• [TEXTO DEL DOCUMENTO]:
● ● ●
Porque como expresaba también el filósofo y ensayista Ortega y Gasset: “No somos dispersados a la existencia como una bala de fusil cuya trayectoria está absolutamente determinada. Es falso decir que lo que nos determina son las circunstancias. Al contrario, las circunstancias son el dilema ante el cual tenemos que decidirnos”.

Por todo ello, los intentos y deseos por ayudar y querer cambiar las condiciones de los demás, no deberían de hacernos olvidar nunca que cada cual tiene y vive su propia vida, y que en consecuencia es absurdo intentar modificarla si forma parte del plan de uno. Querer hacerlo es como intentar cambiar el guión de una película a mitad del rodaje o de la proyección. Si obviamos esto, nos podemos convertir en caricaturas del amor, en cireneos inoportunos, o en profesionales de la ayuda que tal vez lo que buscan es ocultar sus propias frustraciones, sentimientos no resueltos de culpa y vacíos personales. Hay muchas “ongs” pululando hoy por el mundo; no estaría de más que cada uno se preguntase desde donde actúa y cuál es el verdadero fin de la ayuda. No es que uno abogue porque esto no se haga cuando de verdad otros nos necesitan, ni mucho menos, aunque, eso sí, habrá que hacerlo desde una óptica más real, más alineada, menos interesada, más integral y, si se me apura, más respetuosa también con la dinámica, la vida y demandas de los demás. Dicho de manera un tanto provocativa, pero no por ello menos asumible: ¡hasta un heroinómano tiene derecho a vivir y morir así, si es eso por lo que él, y  desde su alma, ha decidido pasar y experimentar! Amar esto es muy difícil, pero amar de verdad también significa amar el proceso vital de los otros.

Desde una óptica materialista, en la que todo es el resultado de la fatalidad, de la lucha de clases, de la explotación del hombre por el hombre y de cosas por el estilo puede resultar muy difícil comprender que uno haya decidido nacer en los lugares más inhóspitos de la Tierra, en las peores condiciones socioeconómicas o en las familias peor estructuradas, pero ello no anula para nada la verdad de que cada cual ha elegido su propia aventura con fines que no alcanzan a ver los ojos que todo lo evalúan según los intereses del mundo exterior. Pero el Espíritu es real, la evolución del alma a través de experiencias también y lo mismo el sentido y guía que subyace a todas las existencias.

Dicho esto, vale recalcar, que las acciones que parten del amor verdadero y desinteresado que contempla al otro como un hermano, un hijo de Dios, o yo mismo en él, nunca pretenden sustituir el camino de los demás, ni frenan la experiencia vital de su crecimiento, sino que, al contrario, los aceleran, porque esa clase de amor no se dirige fundamentalmente a los egos o a los personajes, ni siquiera a las estructuras aunque a veces es lo que haya que hacer, sino que va al corazón mismo del ayudado y de la realidad en que se encuentra y vive. Por eso, y como resultado, quienes participan de acciones hechas así evolucionan más fácilmente y experimentan a la vez que comparten la verdadera felicidad en el encuentro con lo que son.
● ● ●
• [MATERIAL PROPORCIONADO]:

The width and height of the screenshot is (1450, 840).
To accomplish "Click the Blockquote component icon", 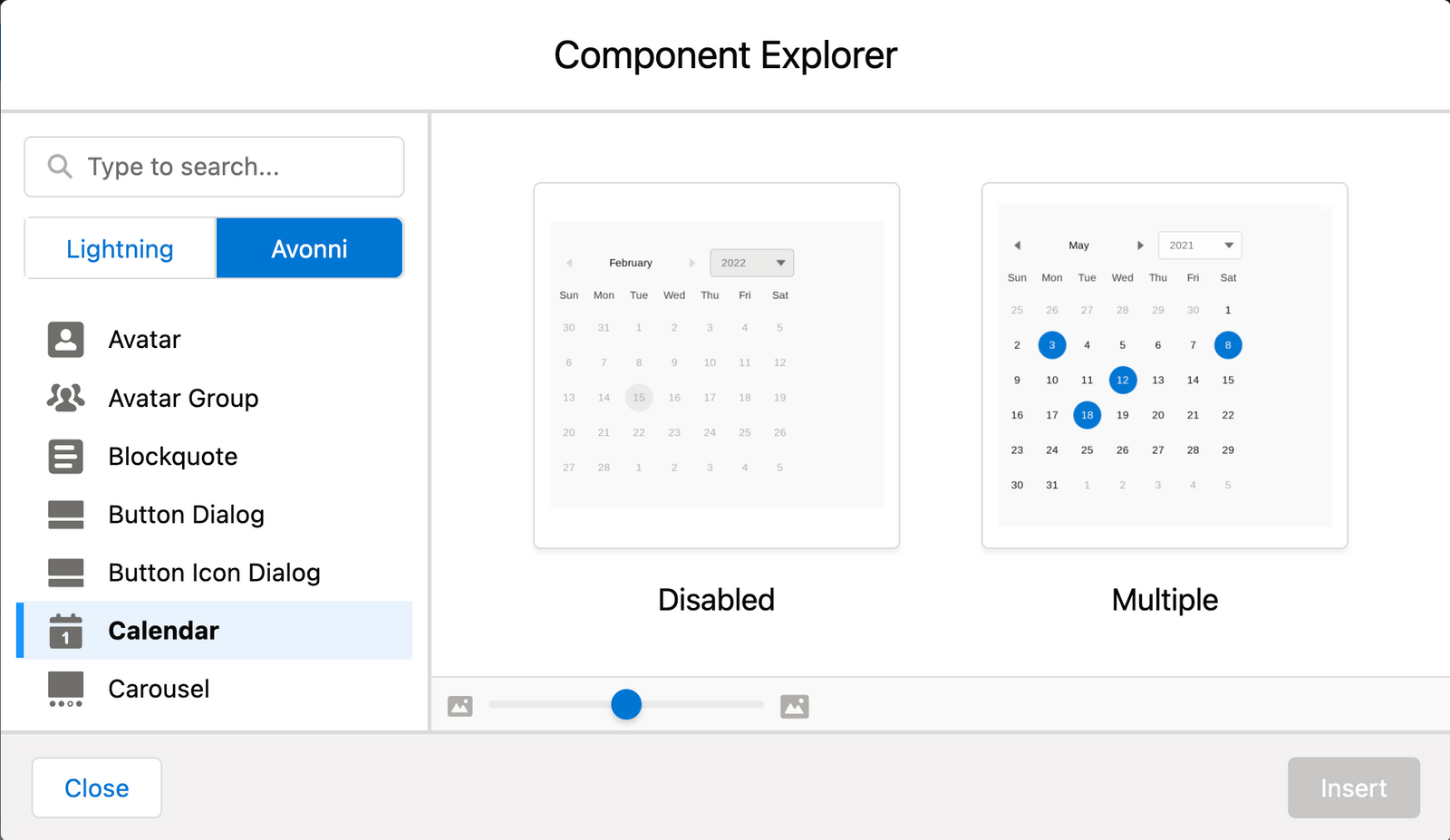I will pyautogui.click(x=64, y=456).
● ● ●
• [REQUISITOS]:
A) Resume en tres frases el párrafo del texto del documento que comienza con «Desde una óptica materialista», conservando sus ideas principales.
B) Devuelve, sin cambiar nada, el fragmento del texto del documento que va de "Desde una óptica materialista, en" a "todas las existencias.", ambos incluidos.

• [RESPUESTAS]:
A) Desde una visión materialista, que lo atribuye todo a la fatalidad, la lucha de clases o la explotación del hombre por el hombre, cuesta entender que alguien haya decidido nacer en los lugares más inhóspitos, en las peores condiciones socioeconómicas o en familias mal estructuradas. Eso no anula que cada uno ha elegido su propia aventura con fines que no ven quienes lo evalúan todo según los intereses del mundo exterior. El Espíritu es real, como lo son la evolución del alma a través de experiencias y el sentido que guía todas las existencias.

B)
Desde una óptica materialista, en la que todo es el resultado de la fatalidad, de la lucha de clases, de la explotación del hombre por el hombre y de cosas por el estilo puede resultar muy difícil comprender que uno haya decidido nacer en los lugares más inhóspitos de la Tierra, en las peores condiciones socioeconómicas o en las familias peor estructuradas, pero ello no anula para nada la verdad de que cada cual ha elegido su propia aventura con fines que no alcanzan a ver los ojos que todo lo evalúan según los intereses del mundo exterior. Pero el Espíritu es real, la evolución del alma a través de experiencias también y lo mismo el sentido y guía que subyace a todas las existencias.